That there was a link between spoken and written language was suggested by the very title of the late Samuel T. Orton's book Reading, Writing, and Speech Problems in Children published in 1937 by Norton.3

Among the human universals in spoken language is the sequence of developmental speech production and speech perception which occur in all languages worldwide. Additionally, humans can distinguish the difference between natural human spoken voice versus speech sounds generated artificially which, to many, would have a "normal" voice quality as may be generated computers. This capacity is present in humans as early as six months following full-term gestation.4 That this biological capacity is influenced by one's society is demonstrated by work of Patricia Kuhl at the University of Washington, in the United States, which has demonstrated that children exposed to English by 18 months of age no longer will have a capacity to respond to those speech sounds that are not indigenous to English as in, for instance, Swedish, and the same for the reverse.5

Of all the predictors of reading under-performance, those associated with speaking and understanding speech show the strongest correlation. In English, the capacity to rhymen can be taken as a sign of capacity in phonological awareness, which is essential to decoding written words. Additionally, the capacity for letter recognition when there has been exposure to the letters of the alphabet for a year or more also correlates with reading acquisition.6 Failure of these skills to develop is a strong negative prognostic indicator. Thus, children who demonstrate disorders of spoken language, either expressive or receptive, should be construed as "at risk" for reading failure.

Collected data
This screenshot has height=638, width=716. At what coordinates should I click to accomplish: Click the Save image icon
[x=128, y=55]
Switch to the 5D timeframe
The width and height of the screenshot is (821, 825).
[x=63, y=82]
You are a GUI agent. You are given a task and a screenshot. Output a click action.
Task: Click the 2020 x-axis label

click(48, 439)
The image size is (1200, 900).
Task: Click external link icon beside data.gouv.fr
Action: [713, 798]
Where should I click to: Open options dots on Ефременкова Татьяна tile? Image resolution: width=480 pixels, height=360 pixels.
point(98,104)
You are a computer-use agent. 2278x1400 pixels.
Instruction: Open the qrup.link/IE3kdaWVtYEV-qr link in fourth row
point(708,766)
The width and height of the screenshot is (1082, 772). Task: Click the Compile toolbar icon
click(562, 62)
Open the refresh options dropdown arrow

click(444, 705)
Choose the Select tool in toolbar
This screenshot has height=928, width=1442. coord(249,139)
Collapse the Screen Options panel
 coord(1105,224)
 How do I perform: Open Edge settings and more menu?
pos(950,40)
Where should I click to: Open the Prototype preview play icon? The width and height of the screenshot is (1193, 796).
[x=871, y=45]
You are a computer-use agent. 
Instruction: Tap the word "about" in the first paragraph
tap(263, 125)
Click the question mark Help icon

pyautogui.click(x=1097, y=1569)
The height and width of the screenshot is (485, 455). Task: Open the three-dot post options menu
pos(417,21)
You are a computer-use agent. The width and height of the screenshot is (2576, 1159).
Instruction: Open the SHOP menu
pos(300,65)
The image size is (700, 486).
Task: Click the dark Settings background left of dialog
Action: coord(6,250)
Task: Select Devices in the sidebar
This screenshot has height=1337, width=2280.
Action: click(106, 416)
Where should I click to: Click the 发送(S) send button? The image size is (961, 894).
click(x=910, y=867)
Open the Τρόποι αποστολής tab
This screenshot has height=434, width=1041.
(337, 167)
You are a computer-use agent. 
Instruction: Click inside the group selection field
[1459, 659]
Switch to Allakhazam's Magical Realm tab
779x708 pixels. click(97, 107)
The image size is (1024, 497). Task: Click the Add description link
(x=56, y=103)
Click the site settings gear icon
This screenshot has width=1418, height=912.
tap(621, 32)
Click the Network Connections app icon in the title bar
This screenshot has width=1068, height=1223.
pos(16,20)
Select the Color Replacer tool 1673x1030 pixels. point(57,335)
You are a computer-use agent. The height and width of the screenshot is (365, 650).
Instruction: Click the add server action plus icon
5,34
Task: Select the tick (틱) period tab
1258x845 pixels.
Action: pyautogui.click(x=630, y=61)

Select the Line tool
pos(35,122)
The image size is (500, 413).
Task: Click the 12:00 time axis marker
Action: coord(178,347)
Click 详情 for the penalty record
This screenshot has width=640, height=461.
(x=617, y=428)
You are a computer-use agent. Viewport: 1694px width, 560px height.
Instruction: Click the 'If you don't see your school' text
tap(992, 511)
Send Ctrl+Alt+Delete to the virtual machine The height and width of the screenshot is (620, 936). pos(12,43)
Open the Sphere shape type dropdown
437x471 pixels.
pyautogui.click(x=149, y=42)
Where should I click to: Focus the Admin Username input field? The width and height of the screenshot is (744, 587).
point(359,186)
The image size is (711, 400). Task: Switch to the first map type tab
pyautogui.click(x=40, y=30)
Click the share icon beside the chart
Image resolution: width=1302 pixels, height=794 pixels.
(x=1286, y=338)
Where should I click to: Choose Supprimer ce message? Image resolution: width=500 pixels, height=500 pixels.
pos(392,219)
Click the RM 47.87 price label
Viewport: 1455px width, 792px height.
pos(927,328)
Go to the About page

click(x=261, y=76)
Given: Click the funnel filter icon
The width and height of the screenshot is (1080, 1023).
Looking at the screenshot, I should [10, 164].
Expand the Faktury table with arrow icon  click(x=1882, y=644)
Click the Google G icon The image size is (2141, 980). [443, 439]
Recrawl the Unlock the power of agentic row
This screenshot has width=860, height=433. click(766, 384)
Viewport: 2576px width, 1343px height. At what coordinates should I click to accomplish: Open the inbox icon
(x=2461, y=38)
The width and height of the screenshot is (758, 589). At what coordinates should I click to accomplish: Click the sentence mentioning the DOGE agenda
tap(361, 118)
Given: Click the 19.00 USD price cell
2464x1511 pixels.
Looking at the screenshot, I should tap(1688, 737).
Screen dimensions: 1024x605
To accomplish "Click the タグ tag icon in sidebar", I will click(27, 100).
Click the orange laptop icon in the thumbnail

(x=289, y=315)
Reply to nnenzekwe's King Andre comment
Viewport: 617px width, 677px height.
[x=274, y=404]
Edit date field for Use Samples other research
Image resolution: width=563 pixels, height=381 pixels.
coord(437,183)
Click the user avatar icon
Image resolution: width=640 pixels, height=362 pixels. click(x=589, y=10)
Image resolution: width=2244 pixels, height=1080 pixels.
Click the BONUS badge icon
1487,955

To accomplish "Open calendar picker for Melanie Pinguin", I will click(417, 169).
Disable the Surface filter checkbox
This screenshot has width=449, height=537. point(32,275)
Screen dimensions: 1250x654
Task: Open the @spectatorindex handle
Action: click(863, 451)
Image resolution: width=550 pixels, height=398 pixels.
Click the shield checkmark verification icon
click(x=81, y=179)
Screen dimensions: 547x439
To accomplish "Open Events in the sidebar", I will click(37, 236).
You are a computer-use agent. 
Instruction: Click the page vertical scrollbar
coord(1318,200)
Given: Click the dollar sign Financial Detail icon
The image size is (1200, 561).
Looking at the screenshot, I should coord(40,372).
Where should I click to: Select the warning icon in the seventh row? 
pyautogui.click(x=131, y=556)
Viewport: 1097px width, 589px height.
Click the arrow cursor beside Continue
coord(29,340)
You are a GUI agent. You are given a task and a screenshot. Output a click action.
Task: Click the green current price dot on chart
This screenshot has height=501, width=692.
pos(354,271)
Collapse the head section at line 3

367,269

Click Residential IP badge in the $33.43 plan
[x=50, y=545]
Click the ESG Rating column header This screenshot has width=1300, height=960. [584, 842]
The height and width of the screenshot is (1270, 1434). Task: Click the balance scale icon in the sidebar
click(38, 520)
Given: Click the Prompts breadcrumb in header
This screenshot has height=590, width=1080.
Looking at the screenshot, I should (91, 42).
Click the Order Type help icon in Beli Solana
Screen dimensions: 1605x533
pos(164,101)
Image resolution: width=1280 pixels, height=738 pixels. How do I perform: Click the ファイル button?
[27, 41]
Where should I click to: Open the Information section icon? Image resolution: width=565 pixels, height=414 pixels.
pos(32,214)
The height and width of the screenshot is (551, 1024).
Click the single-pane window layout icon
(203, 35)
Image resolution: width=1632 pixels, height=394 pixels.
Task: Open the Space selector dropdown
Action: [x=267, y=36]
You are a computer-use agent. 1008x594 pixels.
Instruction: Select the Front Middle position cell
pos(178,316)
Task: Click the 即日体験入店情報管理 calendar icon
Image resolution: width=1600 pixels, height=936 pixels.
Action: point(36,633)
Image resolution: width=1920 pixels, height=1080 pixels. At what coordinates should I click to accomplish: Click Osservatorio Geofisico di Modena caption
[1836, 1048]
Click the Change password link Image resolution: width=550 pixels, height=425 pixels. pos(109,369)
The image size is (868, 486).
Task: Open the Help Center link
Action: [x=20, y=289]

# WORK INSTRUCTIONS
1) Reproduce the passage on spoken language and reading from "Of all the predictors" up to and including "for reading failure.".
2) Carry on writing the passage on spoken language and reading from the point where it ends.
The listing comes from a separate source.

# EXERCISE RESPONSES
1)
Of all the predictors of reading under-performance, those associated with speaking and understanding speech show the strongest correlation. In English, the capacity to rhymen can be taken as a sign of capacity in phonological awareness, which is essential to decoding written words. Additionally, the capacity for letter recognition when there has been exposure to the letters of the alphabet for a year or more also correlates with reading acquisition.6 Failure of these skills to develop is a strong negative prognostic indicator. Thus, children who demonstrate disorders of spoken language, either expressive or receptive, should be construed as "at risk" for reading failure.

2)
A potential correlated of these observations regarding spoken language are those pertaining to the acquisition of a second language by persons in whom reading or writing have poorly developed. One study at Harvard University documented failure to acquire proficiency in a second language in which those demonstrating this inability did no suffer intellectually but rather had childhood histories of difficulty in the acquisition of reading skills and, as young adults, still demonstrated problems in reading rate, as well as in spelling accuracy. Of all of these students' pre-university coursework, that of difficulty in a foreign language was documented.7 The university officials, recognizing this was not a problem in motivation, waived the foreign language requirement for such students to achieve the baccalaureate degree. The implications may be that for those cultures such as those in Asia where commerce especially directs the need bi- or polylingualism may require modification of instruction in acquisition of a second language for those in whom spoken or written language deficits are present in childhood.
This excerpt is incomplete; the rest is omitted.